Opinião

Lei do Mar: o compromisso com o oceano e o clima é agora

A implementação da Lei do Mar representa uma oportunidade decisiva para que o Brasil assuma um papel de liderança global na proteção do oceano e, por consequência, da nossa vida

Ipanema (RJ): legislação atual aplicável ao sistema costeiro-marinho brasileiro é fragmentada e setorial -  (crédito: Tania Rego/Agencia Brasil)
Ipanema (RJ): legislação atual aplicável ao sistema costeiro-marinho brasileiro é fragmentada e setorial - (crédito: Tania Rego/Agencia Brasil)

Ronaldo Christofoletti — Professor do Instituto do Mar da Universidade Federal de São Paulo (Unifesp) e membro da Rede de Especialistas em Conservação da Natureza (RECN)

As novas ondas de calor neste verão, com temperaturas chegando a 44ºC no Rio de Janeiro e batendo recordes com 37ºC em São Paulo — ambas com sensações térmicas ainda maiores —, entre outras cidades do Brasil, reforçam que os efeitos do aquecimento global há muito deixaram de ser uma preocupação para o futuro. Temos sinais cada vez mais claros de que é necessário agir agora. Ainda assim, o oceano, principal regulador do clima global, segue sem o devido protagonismo nas políticas ambientais. Prova disso é que, há mais de uma década, o projeto que cria a Lei do Mar (PL 6.969/2013), que visa promover o uso sustentável de recursos e ecossistemas marinhos, assim como garantir a conservação da biodiversidade e compensar impactos negativos da atividade humana no bioma, está em tramitação no Congresso Nacional. 

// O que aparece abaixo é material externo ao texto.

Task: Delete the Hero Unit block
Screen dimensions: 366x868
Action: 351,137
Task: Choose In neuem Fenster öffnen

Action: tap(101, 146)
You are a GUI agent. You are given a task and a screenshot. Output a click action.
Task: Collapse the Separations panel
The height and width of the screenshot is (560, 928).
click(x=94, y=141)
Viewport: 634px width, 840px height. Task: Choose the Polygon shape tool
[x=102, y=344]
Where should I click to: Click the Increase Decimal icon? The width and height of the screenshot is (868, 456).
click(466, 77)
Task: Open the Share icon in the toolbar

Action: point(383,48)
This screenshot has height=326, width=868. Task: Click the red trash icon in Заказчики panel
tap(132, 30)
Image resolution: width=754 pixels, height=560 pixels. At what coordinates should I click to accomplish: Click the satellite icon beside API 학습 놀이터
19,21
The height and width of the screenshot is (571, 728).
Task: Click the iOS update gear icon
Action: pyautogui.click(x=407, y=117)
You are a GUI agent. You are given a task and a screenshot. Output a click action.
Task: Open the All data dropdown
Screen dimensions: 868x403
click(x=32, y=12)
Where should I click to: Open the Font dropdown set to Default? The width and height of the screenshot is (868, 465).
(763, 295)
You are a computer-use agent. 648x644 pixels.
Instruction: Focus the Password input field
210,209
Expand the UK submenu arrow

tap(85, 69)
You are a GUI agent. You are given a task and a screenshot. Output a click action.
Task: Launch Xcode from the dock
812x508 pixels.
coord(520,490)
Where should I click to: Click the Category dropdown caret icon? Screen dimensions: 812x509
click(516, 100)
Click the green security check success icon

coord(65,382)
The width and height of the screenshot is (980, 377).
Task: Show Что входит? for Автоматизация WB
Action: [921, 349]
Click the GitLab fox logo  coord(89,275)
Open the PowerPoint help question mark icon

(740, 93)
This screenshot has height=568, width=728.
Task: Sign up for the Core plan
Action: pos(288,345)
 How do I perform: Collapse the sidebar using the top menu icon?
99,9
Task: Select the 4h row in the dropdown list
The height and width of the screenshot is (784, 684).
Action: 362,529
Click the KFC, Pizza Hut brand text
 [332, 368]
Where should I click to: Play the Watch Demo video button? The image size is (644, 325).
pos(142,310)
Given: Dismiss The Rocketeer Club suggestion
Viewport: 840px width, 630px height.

O Brasil é detentor de uma das maiores extensões litorâneas do mundo, com uma costa de mais de 8 mil quilômetros, que abrange 443 municípios litorâneos e abriga 111,28 milhões de pessoas a uma distância de 150 quilômetros do litoral — o equivalente a 54,8% da população brasileira, segundo o Censo 2022. No entanto, as mudanças das condições oceano-climáticas vão além das regiões costeiras e impactam diretamente todo o continente — melhor ainda, todos os continentes. São fenômenos como ciclones, ressacas, inundações, variações de temperatura, estiagens severas, chuvas intensas. Os efeitos da regulação climática afetam atividades essenciais, como agricultura, pecuária e o abastecimento dos reservatórios naturais, impactando a balança econômica e também influenciando a nossa saúde.

O oceano tem múltiplas fontes de impactos, mas é nas mudanças climáticas que encontra uma das principais ameaças. O aquecimento das águas, a acidificação e o branqueamento dos corais são algumas das consequências desse desequilíbrio. Nunca antes se registrou um aquecimento tão elevado no oceano, impulsionado principalmente pelo acúmulo de gases de efeito estufa na atmosfera. Enquanto nos últimos 40 anos a temperatura média do oceano aumentou cerca de 0,6°C, em apenas um ano, entre 2023 e 2024, esse aumento foi de 0,3°C a 0,4°C, um padrão sem precedentes na história.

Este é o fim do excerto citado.